# Stored dataset items:
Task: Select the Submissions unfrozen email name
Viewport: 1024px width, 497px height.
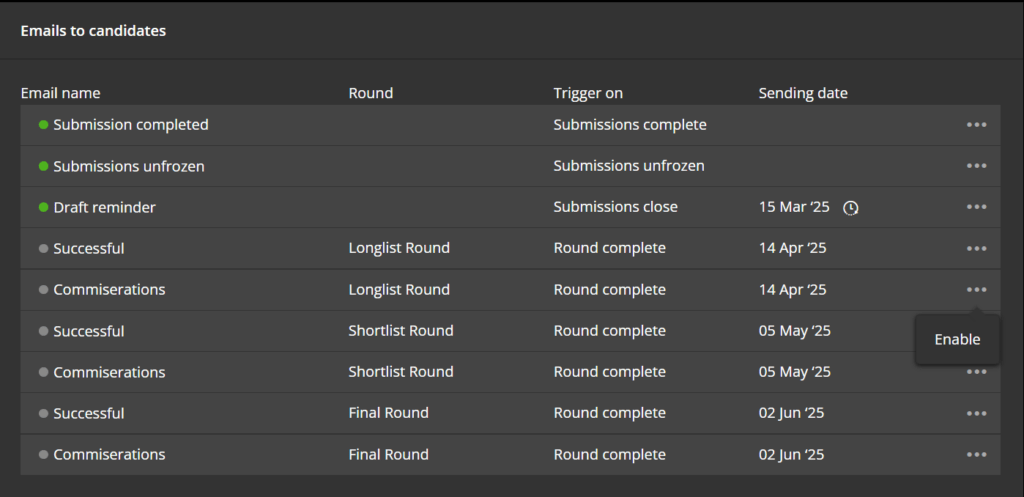Action: tap(129, 167)
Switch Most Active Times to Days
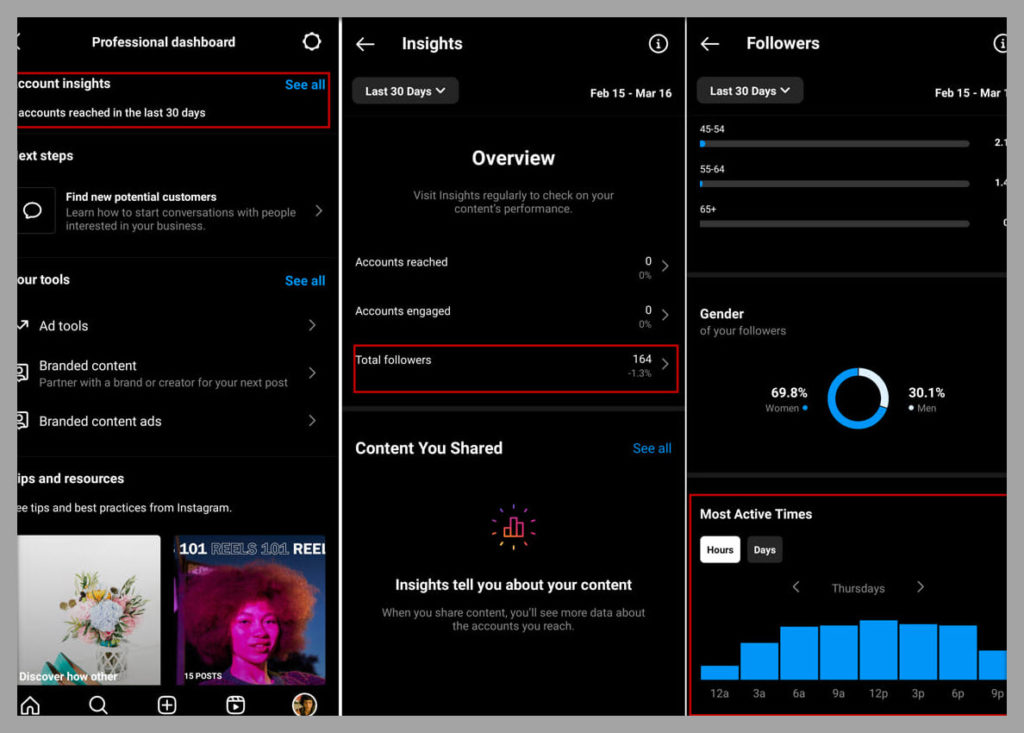The image size is (1024, 733). pyautogui.click(x=764, y=550)
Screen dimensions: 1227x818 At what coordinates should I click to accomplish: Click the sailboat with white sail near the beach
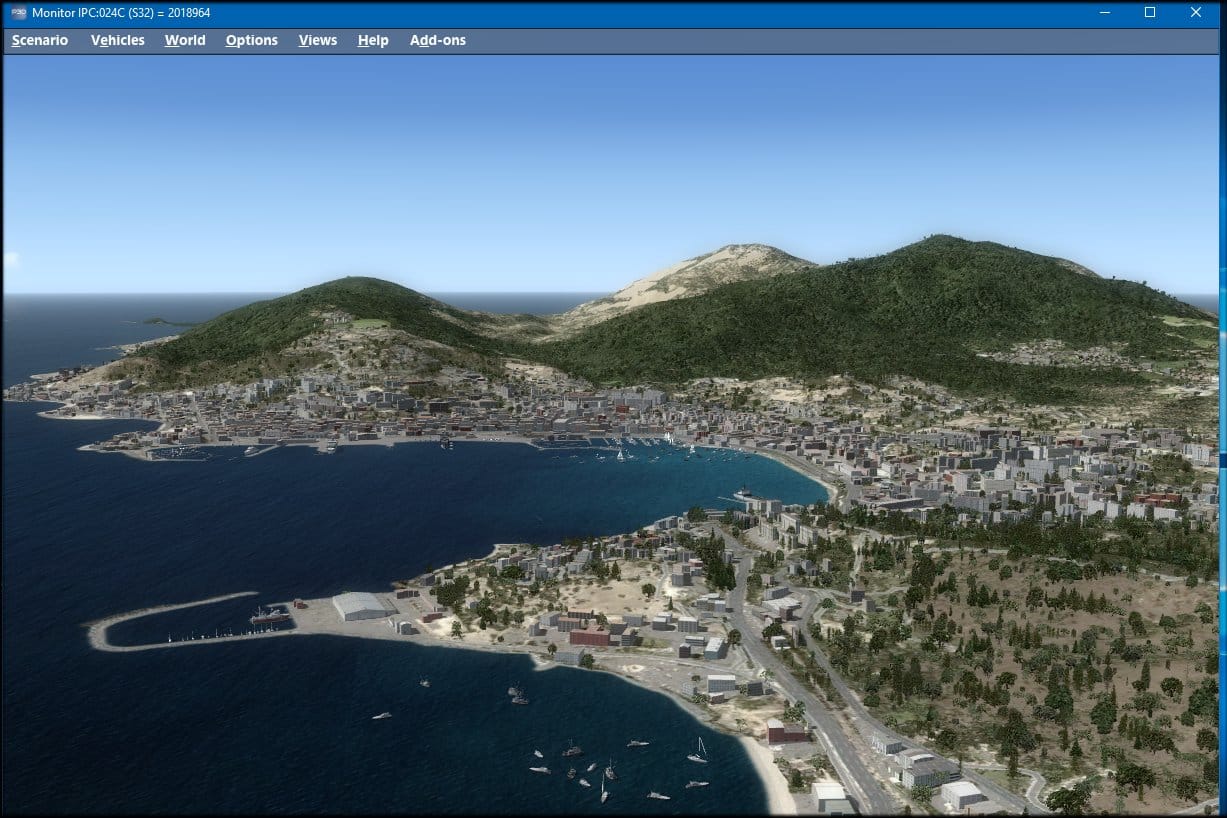coord(699,750)
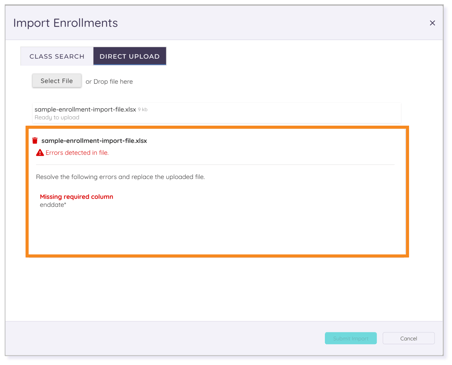Click the 'or Drop file here' text
This screenshot has width=452, height=365.
109,82
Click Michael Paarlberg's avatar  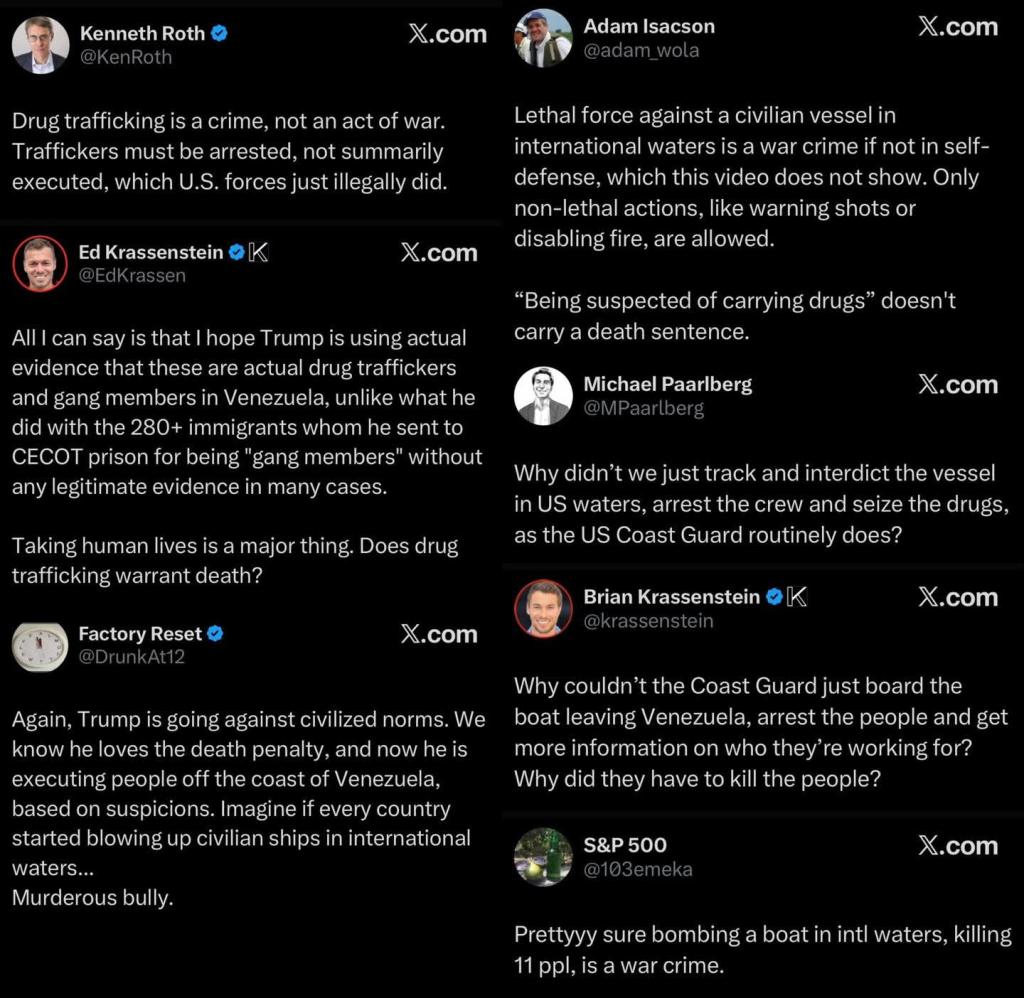543,396
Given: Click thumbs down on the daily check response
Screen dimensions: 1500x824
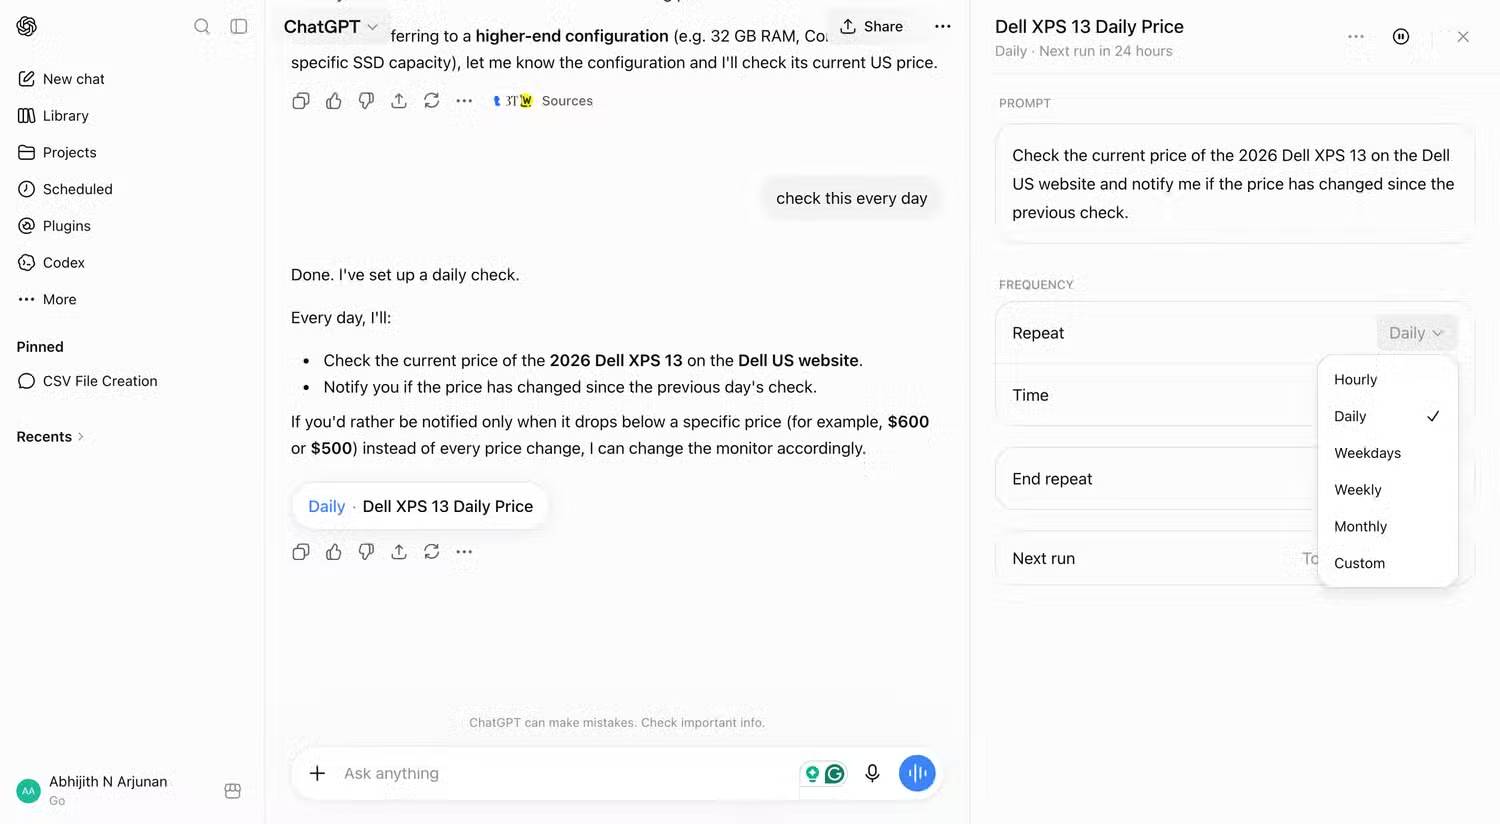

# Aim of the task:
I would like you to set down the lines above, from the one containing "Given: Click thumbs" to the final line, exactly as written and without pictures.

# Task solution:
Given: Click thumbs down on the daily check response
Screen dimensions: 1500x824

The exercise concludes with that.